Il fiore riportato nella foto spuntava insieme a centinaia di suoi simili nei prati che costeggiano la mulattiera che dalla stazione della funivia di Barzio porta alla località Nava. Questa pianta erbacea fiorisce in particolare nella tarda estate o nel primo autunno e i suoi delicati petali rosacei, ma spesso anche azzurro viola, popolano numerosi gli spazi erbosi della valle. Si tratta di un fiore famoso e conosciuto fin dalla più remota antichità. Il primo a parlarne è stato Dioscoride Pedanio, nel primo secolo dopo Cristo, in un’opera intitolata “De materia medica” nella quale il botanico e medico originario dell’Asia minore, rilevava le proprietà (soprattutto tossiche) del Colchicum autunmale.
L’appellativo generico, imposto more solito da Linneo, deriva dal greco antico kolchikòn, la cui etimologia trae origine probabilmente dalla Colchide, regione caucasica sulle sponde del Mar Nero, regno di Eeta figlio del dio Sole e teatro delle gesta mitiche di Giasone e degli Argonauti. Il nome specifico fa ovvio riferimento al fatto che si tratta di un fiore autunnale. Ma fate attenzione: è facile confondere il Colchicum con un’essenza molto simile, il Crocus sativus da quale si ricava lo zafferano, che spunta all’inizio della primavera. Per questa somiglianza il Colchicum viene anche chiamato “falso zafferano”. La sua tossicità (che può produrre effetti mortali) è dovuta alla presenza di un alcaloide, la Colchicina, contenuto nei semi e nel bulbo.

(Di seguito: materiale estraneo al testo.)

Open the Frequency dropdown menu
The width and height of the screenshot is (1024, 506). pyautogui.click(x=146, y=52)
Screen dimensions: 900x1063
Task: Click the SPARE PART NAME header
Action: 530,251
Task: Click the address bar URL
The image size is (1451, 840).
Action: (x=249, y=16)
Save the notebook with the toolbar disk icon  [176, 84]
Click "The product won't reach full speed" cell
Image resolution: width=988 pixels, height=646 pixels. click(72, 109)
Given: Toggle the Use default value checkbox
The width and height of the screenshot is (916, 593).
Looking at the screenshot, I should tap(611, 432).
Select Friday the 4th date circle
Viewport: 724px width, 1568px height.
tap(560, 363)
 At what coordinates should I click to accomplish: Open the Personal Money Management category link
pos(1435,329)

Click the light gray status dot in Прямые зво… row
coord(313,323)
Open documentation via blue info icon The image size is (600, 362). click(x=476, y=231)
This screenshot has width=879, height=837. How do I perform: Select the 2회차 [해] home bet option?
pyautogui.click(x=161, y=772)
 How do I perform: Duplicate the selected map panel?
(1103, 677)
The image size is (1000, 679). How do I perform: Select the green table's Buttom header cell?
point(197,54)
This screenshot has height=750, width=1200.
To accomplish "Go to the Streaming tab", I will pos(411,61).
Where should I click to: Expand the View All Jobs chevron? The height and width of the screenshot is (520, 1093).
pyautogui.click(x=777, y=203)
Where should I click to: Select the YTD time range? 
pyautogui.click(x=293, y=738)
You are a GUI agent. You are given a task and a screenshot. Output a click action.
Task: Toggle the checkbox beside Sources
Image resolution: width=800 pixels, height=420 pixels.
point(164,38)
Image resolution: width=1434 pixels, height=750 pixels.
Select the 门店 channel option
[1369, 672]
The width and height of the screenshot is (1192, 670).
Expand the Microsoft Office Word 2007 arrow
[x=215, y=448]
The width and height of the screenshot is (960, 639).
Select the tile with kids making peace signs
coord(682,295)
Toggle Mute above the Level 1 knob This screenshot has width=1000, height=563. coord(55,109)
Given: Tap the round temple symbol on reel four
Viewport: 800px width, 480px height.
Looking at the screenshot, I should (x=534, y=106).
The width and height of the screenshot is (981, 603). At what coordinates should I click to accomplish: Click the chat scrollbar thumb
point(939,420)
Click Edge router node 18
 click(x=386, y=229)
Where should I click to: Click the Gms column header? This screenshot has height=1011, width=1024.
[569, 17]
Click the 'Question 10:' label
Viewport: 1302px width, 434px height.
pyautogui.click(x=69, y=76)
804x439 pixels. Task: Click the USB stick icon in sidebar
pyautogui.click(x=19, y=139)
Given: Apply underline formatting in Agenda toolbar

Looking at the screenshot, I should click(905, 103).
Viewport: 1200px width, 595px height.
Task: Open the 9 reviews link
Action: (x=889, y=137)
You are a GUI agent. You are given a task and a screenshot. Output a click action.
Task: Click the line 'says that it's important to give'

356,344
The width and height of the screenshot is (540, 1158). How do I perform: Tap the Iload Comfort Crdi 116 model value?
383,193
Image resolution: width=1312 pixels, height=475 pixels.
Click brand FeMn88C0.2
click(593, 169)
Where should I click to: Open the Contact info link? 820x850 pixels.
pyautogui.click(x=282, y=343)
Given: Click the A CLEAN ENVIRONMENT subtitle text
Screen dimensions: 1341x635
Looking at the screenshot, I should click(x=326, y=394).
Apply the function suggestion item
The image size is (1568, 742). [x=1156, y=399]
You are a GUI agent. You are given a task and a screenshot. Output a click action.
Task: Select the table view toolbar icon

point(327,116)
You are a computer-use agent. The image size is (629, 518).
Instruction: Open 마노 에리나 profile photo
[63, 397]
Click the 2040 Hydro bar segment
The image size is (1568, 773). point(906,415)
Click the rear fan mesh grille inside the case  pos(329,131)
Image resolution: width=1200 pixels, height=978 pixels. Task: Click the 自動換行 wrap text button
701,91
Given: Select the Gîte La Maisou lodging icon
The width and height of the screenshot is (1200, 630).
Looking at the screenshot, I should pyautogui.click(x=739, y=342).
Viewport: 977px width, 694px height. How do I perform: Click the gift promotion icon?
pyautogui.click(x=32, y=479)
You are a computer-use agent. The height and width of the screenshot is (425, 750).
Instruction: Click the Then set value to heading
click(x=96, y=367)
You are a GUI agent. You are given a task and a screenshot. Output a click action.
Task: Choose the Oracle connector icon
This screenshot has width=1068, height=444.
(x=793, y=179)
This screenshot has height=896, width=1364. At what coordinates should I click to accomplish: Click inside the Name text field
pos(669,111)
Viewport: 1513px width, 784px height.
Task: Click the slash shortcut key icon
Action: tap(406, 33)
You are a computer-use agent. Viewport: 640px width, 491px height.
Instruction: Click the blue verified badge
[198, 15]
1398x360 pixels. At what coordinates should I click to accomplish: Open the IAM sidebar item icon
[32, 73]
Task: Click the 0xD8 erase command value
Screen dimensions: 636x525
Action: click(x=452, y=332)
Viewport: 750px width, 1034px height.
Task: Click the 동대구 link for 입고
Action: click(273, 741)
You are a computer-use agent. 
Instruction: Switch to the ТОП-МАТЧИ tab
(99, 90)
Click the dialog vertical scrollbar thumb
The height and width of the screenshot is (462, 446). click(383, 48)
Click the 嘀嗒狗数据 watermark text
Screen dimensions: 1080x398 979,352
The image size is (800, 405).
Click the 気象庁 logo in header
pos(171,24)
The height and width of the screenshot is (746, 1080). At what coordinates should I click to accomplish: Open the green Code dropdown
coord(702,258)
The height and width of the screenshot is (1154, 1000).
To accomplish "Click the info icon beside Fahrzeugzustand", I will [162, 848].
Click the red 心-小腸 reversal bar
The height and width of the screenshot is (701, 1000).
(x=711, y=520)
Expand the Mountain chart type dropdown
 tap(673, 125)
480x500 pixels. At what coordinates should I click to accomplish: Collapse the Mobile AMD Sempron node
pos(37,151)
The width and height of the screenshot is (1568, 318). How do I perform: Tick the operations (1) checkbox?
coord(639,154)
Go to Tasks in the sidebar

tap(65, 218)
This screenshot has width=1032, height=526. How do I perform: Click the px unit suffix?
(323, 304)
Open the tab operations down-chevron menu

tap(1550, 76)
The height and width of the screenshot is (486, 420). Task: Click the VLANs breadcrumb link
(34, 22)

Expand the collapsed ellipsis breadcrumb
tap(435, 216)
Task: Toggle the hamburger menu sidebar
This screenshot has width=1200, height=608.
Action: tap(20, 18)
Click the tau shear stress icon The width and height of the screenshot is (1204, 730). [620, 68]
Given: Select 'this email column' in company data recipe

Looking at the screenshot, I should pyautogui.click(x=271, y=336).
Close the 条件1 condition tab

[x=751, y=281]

Ma questa essenza vegetale possiede anche qualità positive. Viene infatti impiegata in medicina, a dosi bassissime, come antitumorale proprio grazie alla Colchicina. Pare anche che il Falso zafferano possieda proprietà analgesiche e antipiretiche. La medicina tradizionale riteneva che un composto ottenuto mescolando succo del bulbo e salnitro potesse curare artrite e gotta. Però se avete mal di testa e un po’ di febbre, lasciate perdere il Colchicum e, dopo aver preso un paio di aspirine, consultate il medico.